▶ **Assigned task**
Quote, word for word, the line containing "Task: Click the >=28 high temp value" and all lines that follow it to the end of the records, with no pictures.

▶ **Source material**
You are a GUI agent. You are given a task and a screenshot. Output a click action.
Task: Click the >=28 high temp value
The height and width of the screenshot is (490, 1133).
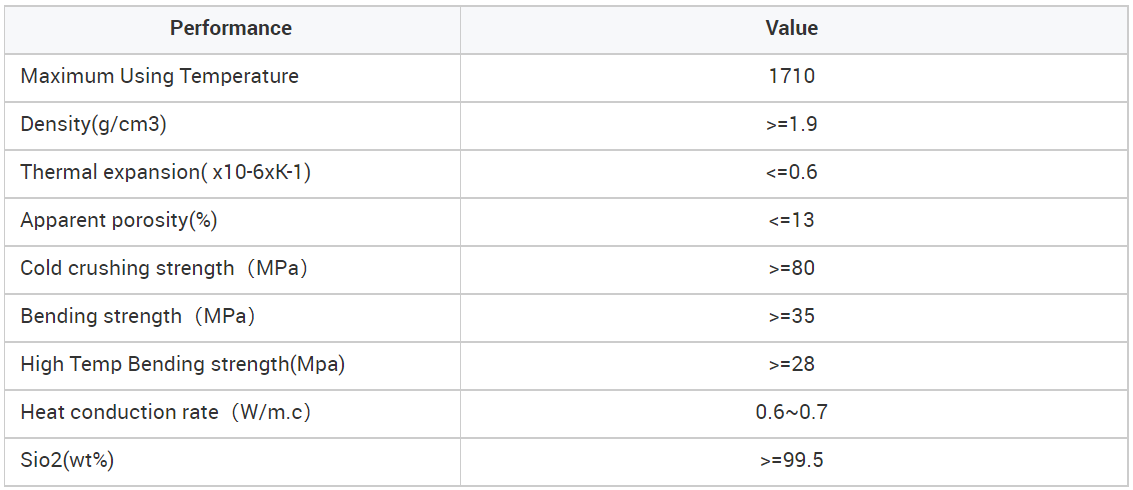tap(792, 364)
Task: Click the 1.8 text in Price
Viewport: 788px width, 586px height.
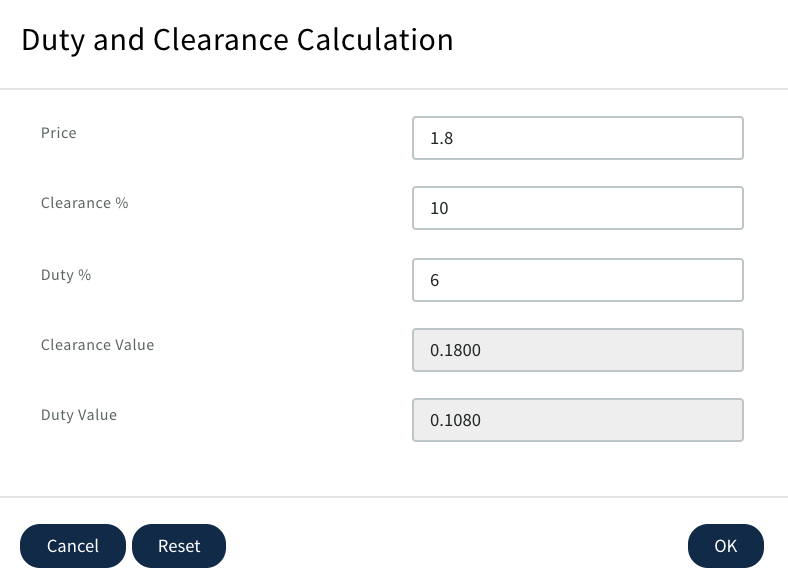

▶ **Task result**
Task: Click the >=28 high temp value
The height and width of the screenshot is (490, 1133).
tap(792, 364)
Task: Click the 1.8 text in Price
Viewport: 788px width, 586px height.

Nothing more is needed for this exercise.